To determine their origin, the team injected fluorescent cholera toxin into the nasal epithelium, so they could follow it as it was transported back to the olfactory bulb within the sensory neurons. Within several days, microglia in the olfactory bulb were found with toxin inside them, indicating neuron-to-microglia transfer. They repeated the experiment with a fluorescent labeled virus and found that it too was taken up by microglia.
Engagement of the viral antigens in the microglial MHC I led the T cells to release antiviral cytokines, which caused neurons in the vicinity to upregulate multiple proteinases and other antiviral molecules, destroying the virus within without killing the neuron.
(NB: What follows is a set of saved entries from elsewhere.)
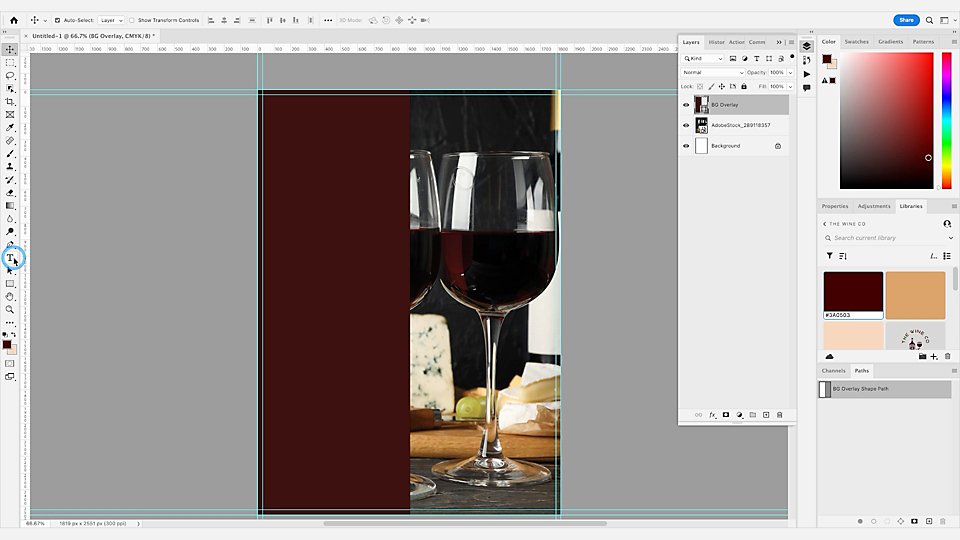Viewport: 960px width, 540px height.
Task: Toggle visibility of the Background layer
Action: pos(686,146)
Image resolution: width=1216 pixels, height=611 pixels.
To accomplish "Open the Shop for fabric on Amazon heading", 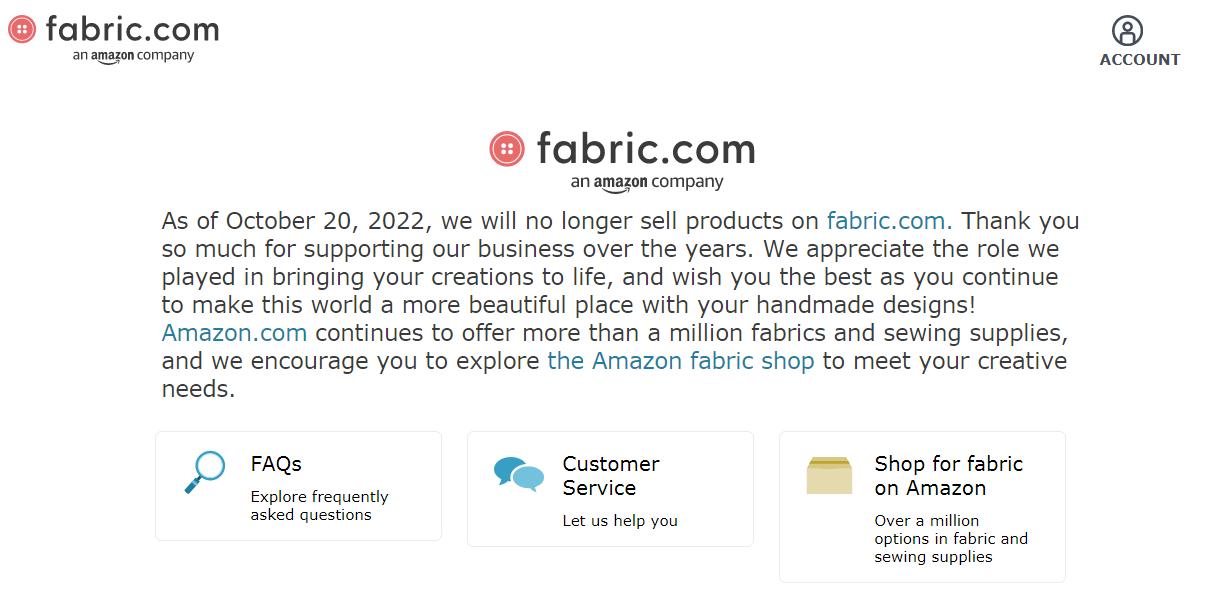I will (948, 476).
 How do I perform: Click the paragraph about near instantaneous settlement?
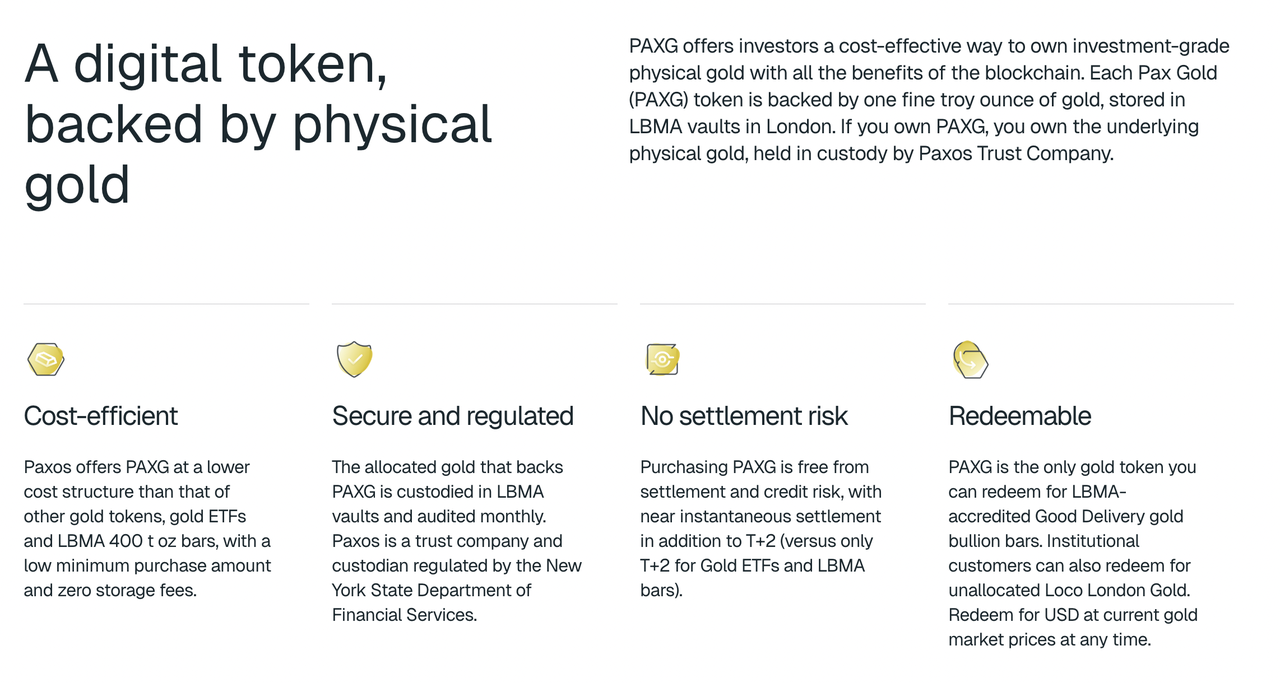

“The important result was that the neurons survived after viral clearance,” Dr. McGavern said. While it is not yet clear whether the microglia survive the process, they would be able to repopulate, he noted, replacing any cells lost along the way.
The acquisition and presentation of viral peptides is part of the larger repertoire of microglia, “which are the surveillance system of the brain parenchyma,” he said. “Microglia are constantly surveying neurons, picking up debris.” And this ability to present antigens is unlikely to be restricted to microglia of the olfactory bulb, he added.
“I don't think this mechanism is unique to the olfactory bulb—I think it is going to be universal. Microglia have the same properties in any region of the brain and spinal cord. They are constantly surveying that entire space.”
“This is a beautiful study,” commented Robyn Klein, MD, PhD, professor of internal medicine, infectious diseases, pathology and immunology, and neuroscience at Washington University in Saint Louis. “It is an important paper, because it is among the first to demonstrate that microglia can take up antigens and present them to T cells.”
The reigning view had been that only after restimulation in the periphery, by dendritic cells, do T cells enter the central nervous system. “But it became apparent some time ago that cells that enter the parenchyma often get restimulated once they are there,” Dr. Klein said, but how that occurred was unknown.
The addition of antigen presentation to the microglial portfolio makes sense, since the immune system itself has its evolutionary origins in the nervous system. “It is really the neuro-immune system,” she said.
The discovery also bolsters the idea that there are multiple subtypes of microglia in the brain, that serve different functions depending on the region and the context.
“Microglia are critically important for sculpting neural networks,” Dr. Klein said, as shown by her own work and that of others, and their ability to eliminate synapses plays a part in “normal forgetting.” But they can also mediate pathological forgetting, she noted, which can occur with dementing illnesses or may be triggered by infection, as seen in patients that survive viral encephalitis, who often go on to develop long-term memory dysfunction.
Clinically, she said, the discovery here may lead to strategies to stimulate microglia early in the course of infection, thus limiting the amount of virus in the brain. “The caveat is that until we understand the different types of microglia, and specifically target those that are beneficial, we could cause activation of microglia that could lead to post-infectious cognitive sequelae.”
The discovery may be equally important for limiting immune responses in the brain, commented Avindra Nath, MD, FAAN, senior investigator in the Section of Infections of the Nervous System at NINDS. “A hyperactive response to viral antigen can be a significant problem,” he said. “Being able to block that activity by targeting microglia could be valuable.”
“Patients with COVID-19 are showing symptoms that match the disruption of these olfactory sensory neurons, such as loss of sense of smell and taste,” Dr. McGavern noted. “It is likely that the coronavirus is disrupting these sensory neurons, either directly, or disrupting their surroundings. We need to determine if the virus is accessing these neurons and trying to enter the olfactory bulb.”
Drs. McGavern, Klein, and Nath had nothing to disclose.